Texto de origem:
◇ ◇ ◇ ◇ ◇

Em O Quinze, Raquel de Queiroz faz uma dura crítica ao destino das mulheres, tendo somente o casamento como escapatória. Às mulheres de Jane Austen, lá no século 19, perseguiam o casamento, e ela ironicamente fazia sua crítica sorrateira. As mulheres dependiam do casamento como forma de sobrevivência. Mas em Quixadá, no início do século XX, talvez essa sobrevivência ainda perdurasse, mas já haviam outras profissões às mulheres, embora que com muitas restrições, como a própria avó de Conceição implicava. Tais profissões incluía a normalista, a professora, e a cuidadora. Conceição cuidava dos pobres e desvalidos com a seca. Cuidava de Chico Bento, de Duquinha e da sua avó. Não comia, chegava em casa atrasada, consumira o ordenado em alimentos e purgantes para os doentinhos do Campo, e explicava : “Mãe Nácia, eu digo como a heroína de um romance que li outro dia: Não sei amar com metade do coração” E a avó retrucava: “…Pois vá-se guiando por heroína de romance, e depois acabe tísica….”
Como resultado dessa sua vida profissional, Conceição era vista pela avó, como uma candidata à Solteirona, apesar dos seus vinte e dois anos; mas mesmo assim, não falava em casar. As suas poucas tentativas de namoro tinham-se ido embora com os dezoito anos e o tempo de normalista; dizia alegremente que nascera solteirona. Ouvindo isso, a avó encolhia os ombros e sentenciava que mulher que não casa é um aleijão. Não pude deixar de lembrar da tia solteirona do personagem do filme Alice no país das maravilhas. Personagem que assim como Conceição, também não queria casar e questiona a presença do sapo? Príncipe?. Estaria com razão a avó? Seria Conceição realmente uma candidata à solteirice? Porque de fato, Conceição talvez tivesse umas idéias; escrevia um livro sobre pedagogia, rabiscara dois sonetos,…chegara até a se arriscar em leituras socialistas, e justamente dessas piores das tais idéias, estranhas e absurdas, sua avó não se conformava. Aliar casamento, maternidade e criação artística eis um desafio das mulheres até os tempos de hoje. (Cc. Filmes: Sylvia, As Horas, Foi Apenas um Sonho, Ao Entardecer).

◇ ◇ ◇ ◇ ◇

Dados fornecidos:

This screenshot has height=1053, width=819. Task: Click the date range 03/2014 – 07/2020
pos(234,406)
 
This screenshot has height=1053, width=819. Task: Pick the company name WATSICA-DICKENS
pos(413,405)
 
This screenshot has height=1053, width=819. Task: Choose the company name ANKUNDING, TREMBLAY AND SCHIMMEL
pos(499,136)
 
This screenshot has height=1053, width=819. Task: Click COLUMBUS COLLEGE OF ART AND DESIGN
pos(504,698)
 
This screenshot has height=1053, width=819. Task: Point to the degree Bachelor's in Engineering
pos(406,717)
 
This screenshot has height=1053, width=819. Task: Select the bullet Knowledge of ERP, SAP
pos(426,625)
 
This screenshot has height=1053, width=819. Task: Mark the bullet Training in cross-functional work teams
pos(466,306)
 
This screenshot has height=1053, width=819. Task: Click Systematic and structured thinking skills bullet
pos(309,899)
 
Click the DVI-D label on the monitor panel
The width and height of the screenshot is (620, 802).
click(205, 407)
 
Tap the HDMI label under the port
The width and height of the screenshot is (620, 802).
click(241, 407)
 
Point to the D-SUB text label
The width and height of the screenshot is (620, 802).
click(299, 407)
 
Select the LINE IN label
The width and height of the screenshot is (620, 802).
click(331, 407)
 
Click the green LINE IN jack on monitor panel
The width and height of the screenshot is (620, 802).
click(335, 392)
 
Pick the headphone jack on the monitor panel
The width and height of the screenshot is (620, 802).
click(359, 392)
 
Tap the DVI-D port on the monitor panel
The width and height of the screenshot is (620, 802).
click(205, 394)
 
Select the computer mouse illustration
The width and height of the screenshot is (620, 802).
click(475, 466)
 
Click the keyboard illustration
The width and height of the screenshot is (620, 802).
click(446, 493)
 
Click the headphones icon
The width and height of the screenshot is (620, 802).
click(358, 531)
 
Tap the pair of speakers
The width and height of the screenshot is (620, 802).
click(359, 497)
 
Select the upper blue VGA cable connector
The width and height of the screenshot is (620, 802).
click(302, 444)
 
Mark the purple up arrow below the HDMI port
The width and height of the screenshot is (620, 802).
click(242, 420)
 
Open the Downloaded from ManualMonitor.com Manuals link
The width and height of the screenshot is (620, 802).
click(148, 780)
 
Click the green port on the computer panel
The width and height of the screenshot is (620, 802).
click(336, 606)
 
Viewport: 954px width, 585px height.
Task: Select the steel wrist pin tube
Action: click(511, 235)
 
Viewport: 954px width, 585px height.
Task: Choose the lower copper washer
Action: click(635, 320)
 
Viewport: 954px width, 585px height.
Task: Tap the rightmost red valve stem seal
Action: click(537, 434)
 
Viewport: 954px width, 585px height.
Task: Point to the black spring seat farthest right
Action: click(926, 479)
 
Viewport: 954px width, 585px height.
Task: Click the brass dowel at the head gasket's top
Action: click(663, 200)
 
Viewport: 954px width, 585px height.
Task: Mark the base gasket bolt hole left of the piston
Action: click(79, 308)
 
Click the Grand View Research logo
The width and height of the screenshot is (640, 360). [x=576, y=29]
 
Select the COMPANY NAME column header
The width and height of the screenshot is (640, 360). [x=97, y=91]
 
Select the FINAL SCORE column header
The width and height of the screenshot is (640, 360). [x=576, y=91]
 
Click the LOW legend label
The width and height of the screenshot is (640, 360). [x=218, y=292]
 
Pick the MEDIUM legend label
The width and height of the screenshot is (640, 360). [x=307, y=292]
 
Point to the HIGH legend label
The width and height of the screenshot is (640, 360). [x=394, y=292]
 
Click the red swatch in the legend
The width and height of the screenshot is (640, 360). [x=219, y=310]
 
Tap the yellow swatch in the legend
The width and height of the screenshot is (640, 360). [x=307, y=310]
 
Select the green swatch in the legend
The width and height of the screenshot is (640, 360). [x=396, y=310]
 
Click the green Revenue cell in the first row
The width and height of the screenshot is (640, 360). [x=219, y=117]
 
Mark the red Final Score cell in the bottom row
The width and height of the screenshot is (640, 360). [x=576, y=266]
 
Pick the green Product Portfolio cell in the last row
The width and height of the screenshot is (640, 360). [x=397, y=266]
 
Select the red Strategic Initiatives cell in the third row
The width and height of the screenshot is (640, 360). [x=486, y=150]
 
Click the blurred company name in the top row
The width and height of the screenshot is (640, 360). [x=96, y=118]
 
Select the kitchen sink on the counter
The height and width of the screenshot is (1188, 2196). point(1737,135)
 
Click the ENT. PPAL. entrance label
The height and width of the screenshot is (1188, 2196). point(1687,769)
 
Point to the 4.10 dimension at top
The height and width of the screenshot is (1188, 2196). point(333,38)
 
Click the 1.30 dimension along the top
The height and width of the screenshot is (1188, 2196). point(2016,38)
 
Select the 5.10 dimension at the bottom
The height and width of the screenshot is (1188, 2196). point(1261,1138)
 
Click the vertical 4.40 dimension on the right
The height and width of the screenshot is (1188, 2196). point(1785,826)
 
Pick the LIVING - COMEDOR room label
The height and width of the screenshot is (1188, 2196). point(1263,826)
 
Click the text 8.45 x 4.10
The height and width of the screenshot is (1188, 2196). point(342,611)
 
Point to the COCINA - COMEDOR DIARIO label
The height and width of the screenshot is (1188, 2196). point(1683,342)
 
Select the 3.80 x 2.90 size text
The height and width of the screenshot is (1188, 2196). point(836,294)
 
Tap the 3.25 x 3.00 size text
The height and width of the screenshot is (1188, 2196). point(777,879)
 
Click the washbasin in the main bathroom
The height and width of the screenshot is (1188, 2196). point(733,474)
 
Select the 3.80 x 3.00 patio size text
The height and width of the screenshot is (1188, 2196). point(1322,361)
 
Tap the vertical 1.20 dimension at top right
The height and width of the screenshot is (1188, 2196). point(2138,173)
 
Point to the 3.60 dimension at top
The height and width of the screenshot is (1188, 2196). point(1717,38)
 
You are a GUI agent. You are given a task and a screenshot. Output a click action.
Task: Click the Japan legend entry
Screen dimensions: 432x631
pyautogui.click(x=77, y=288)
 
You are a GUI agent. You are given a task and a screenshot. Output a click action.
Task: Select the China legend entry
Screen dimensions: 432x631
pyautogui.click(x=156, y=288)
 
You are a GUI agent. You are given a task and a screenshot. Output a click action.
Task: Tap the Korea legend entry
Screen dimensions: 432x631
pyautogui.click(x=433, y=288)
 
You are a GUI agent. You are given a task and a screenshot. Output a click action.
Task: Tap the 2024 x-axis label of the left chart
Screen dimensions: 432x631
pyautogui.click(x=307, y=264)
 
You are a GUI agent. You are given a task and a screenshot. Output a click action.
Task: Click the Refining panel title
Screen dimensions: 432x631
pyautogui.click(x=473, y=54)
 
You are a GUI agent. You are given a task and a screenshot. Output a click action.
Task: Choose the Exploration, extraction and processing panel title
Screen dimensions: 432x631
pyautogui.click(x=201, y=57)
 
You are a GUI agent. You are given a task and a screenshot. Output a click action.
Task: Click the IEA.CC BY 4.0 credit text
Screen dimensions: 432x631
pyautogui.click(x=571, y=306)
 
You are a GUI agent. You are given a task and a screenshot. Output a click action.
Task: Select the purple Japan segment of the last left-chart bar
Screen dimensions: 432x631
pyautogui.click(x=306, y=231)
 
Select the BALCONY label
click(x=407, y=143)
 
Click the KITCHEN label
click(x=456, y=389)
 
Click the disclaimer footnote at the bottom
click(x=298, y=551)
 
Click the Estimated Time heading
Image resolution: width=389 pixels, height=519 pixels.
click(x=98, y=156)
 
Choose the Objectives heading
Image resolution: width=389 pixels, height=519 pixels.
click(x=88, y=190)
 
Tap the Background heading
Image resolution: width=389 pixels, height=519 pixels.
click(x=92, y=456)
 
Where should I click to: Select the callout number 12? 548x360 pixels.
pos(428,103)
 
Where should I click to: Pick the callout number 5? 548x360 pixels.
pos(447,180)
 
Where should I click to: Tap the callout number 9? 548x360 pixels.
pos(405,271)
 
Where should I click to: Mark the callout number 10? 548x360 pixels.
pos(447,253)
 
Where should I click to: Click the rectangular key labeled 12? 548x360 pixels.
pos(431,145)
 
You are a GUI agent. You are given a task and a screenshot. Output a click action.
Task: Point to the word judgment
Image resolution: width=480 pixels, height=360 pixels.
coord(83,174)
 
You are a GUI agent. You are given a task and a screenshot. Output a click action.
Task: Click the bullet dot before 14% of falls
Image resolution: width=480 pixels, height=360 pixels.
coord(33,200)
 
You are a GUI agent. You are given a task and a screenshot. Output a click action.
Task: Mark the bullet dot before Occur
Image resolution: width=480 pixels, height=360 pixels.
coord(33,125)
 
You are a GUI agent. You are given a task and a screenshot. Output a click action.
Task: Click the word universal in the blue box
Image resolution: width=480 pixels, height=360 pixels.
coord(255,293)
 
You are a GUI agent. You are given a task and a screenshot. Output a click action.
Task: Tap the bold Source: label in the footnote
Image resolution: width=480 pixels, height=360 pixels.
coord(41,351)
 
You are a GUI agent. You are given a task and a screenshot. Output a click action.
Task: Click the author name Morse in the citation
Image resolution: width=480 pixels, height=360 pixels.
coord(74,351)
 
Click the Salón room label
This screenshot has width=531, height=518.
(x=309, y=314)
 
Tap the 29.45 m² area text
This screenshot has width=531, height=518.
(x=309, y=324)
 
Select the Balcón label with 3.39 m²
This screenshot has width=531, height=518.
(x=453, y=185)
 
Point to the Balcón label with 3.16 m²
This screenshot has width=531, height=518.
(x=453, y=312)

◇ ◇ ◇ ◇ ◇

Responda às perguntas abaixo com base no texto sobre O Quinze, uma resposta por linha, numeradas da mesma forma.
1. Que profissões abertas às mulheres o texto menciona?
2. Quantos anos Conceição tem?
3. O que a avó sentenciava sobre a mulher que não casa?

1. A normalista, a professora e a cuidadora.
2. Vinte e dois anos.
3. Que mulher que não casa é um aleijão.